Ovviamente me la ricordo l’abbonata Daniela Foscoli. Dopo ogni spettacolo era una delle persone che cercavo per avere una sua opinione. Mi ricordo che quando non mi diceva nulla, voleva dire che non le era piaciuto. Non che si peritava a dire quello che pensava, anzi, ma in questo caso prevaleva, evidentemente, la sua gentilezza. Fortunatamente il più delle volte non taceva…

“Ogni persona, nella sua vita, deve fare prima o poi i conti con la morte. Ma vedere morire la persona con cui hai condiviso 38 anni della tua vita, illuminati dal suo sorriso e dalla voglia di vivere e con cui hai avuto due splendide figlie, mi ha provocato una cicatrice nell’animo che non si risarcirà mai. Ci dovrò condividere giorno dopo giorno, ora dopo ora. Meno male che ho tanti amici intorno a me che rendono un po’ più lieve il fardello che la vita mi ha messo sulle spalle e che mi porta ancora a versare quotidianamente le lacrime di affetto per lei”.

C’è un ricordo anche piccolo che vorresti raccontare?

“Nella primavera del 1991, dopo un anno di matrimonio, comprammo due piante di ortensie che mettemmo in due grossi vasi. Queste piante ci hanno accompagnato nei traslochi, hanno visto crescere Elena e Chiara, hanno sopportato le “pisciate” di Charlie, hanno sofferto le gelate ma ogni anno sono rifiorite all’inizio dell’estate. Quest’anno una delle due è particolarmente rigogliosa e i fiori prevalgono sul verde delle foglie. La natura ci ricorda il suo sorriso, è la sua luce, immutabile come 30 anni fa. L’unica consolazione, se così si può chiamare, è proprio il ricordo di questa sua luce che continua a illuminarci il cammino, come un faro che nel mare in tempesta, ci guida lontano da quegli scogli, che la vita di ogni giorno ci presenta”.

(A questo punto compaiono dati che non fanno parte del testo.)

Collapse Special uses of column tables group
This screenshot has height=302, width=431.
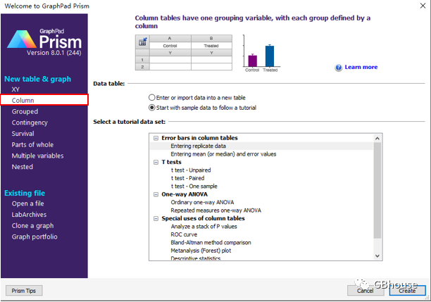pos(156,218)
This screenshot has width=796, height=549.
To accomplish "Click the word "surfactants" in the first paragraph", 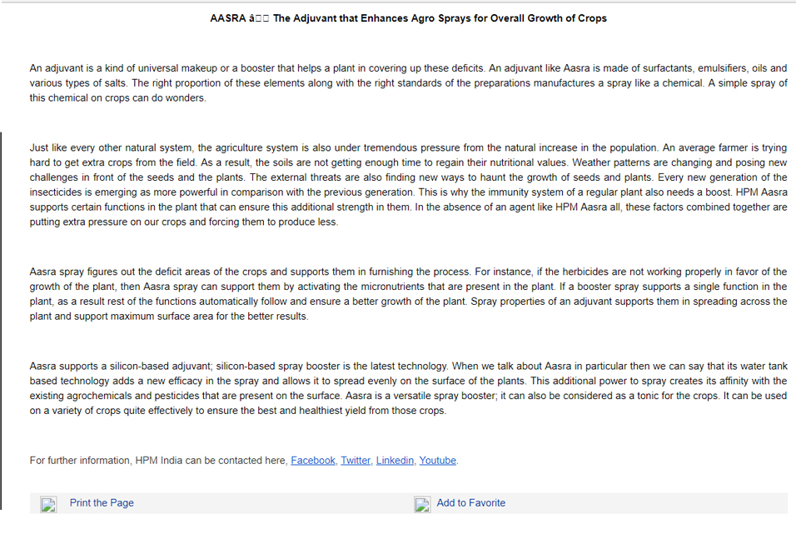I will (667, 68).
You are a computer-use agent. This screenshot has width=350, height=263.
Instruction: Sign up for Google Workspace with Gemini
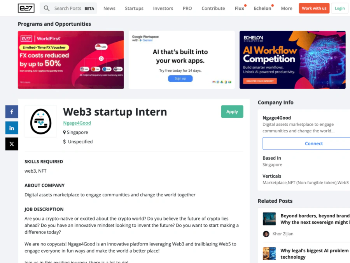pyautogui.click(x=180, y=78)
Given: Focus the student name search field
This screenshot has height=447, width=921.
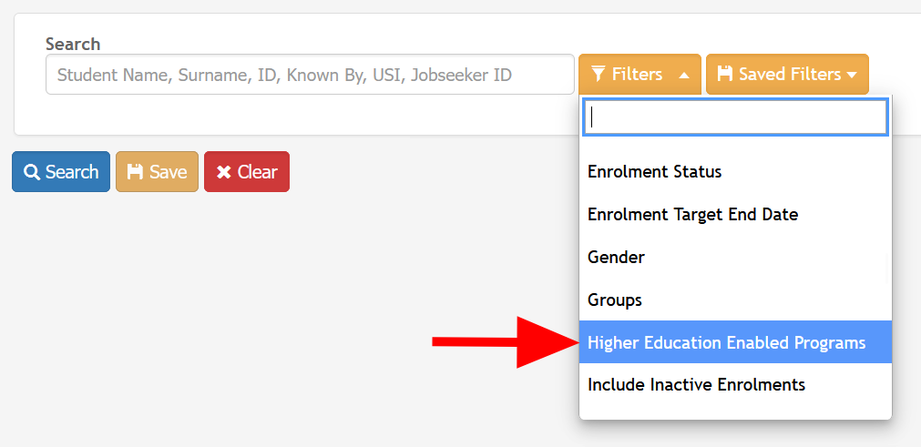Looking at the screenshot, I should [310, 75].
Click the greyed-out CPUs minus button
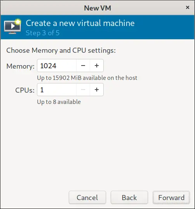The height and width of the screenshot is (209, 195). pos(83,90)
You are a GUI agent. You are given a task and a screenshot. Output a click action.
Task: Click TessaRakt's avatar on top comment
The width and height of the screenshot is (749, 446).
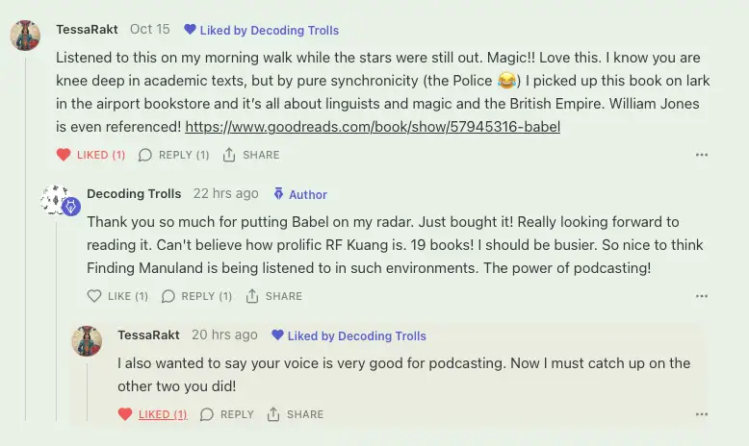[x=25, y=37]
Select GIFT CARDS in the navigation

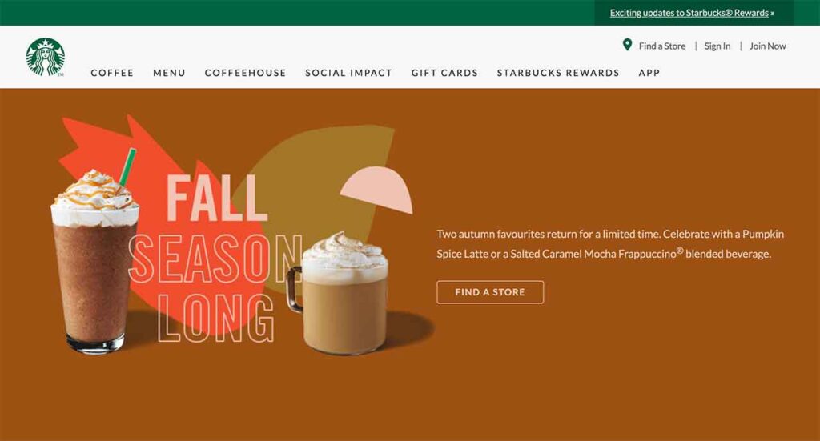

“Il bello di Campi, come dicevi te, – conclude Salvi – che è una città che ha un nome e un cognome. Un nome proprio che si innesta su una storia che è la memoria della nostra famiglia o, più correttamente, dell’intreccio di tante famiglie. Del resto a Campi abbiamo un nostro personalissimo diritto di famiglia… Anche i fiori hanno un nome e un cognome che nel loro caso si declina come genere e specie. L’ortensia in questione si chiama Hydrangea Macrophilla. E’ un fiore bellissimo, ma in realtà non è un fiore, ma un’infiorescenza, cioè un insieme di tanti piccoli fiori. Anche noi siamo un insieme di tante cose, di tante famiglie. E in questo insieme c’è anche la passione per la Fiorentina. A proposito, e la Fiorentina? Non vedo l’ora di tornare allo stadio in Curva Fiesole. In curva si sta bene. In curva si sta meglio o meglio… #incurvasistameglio”.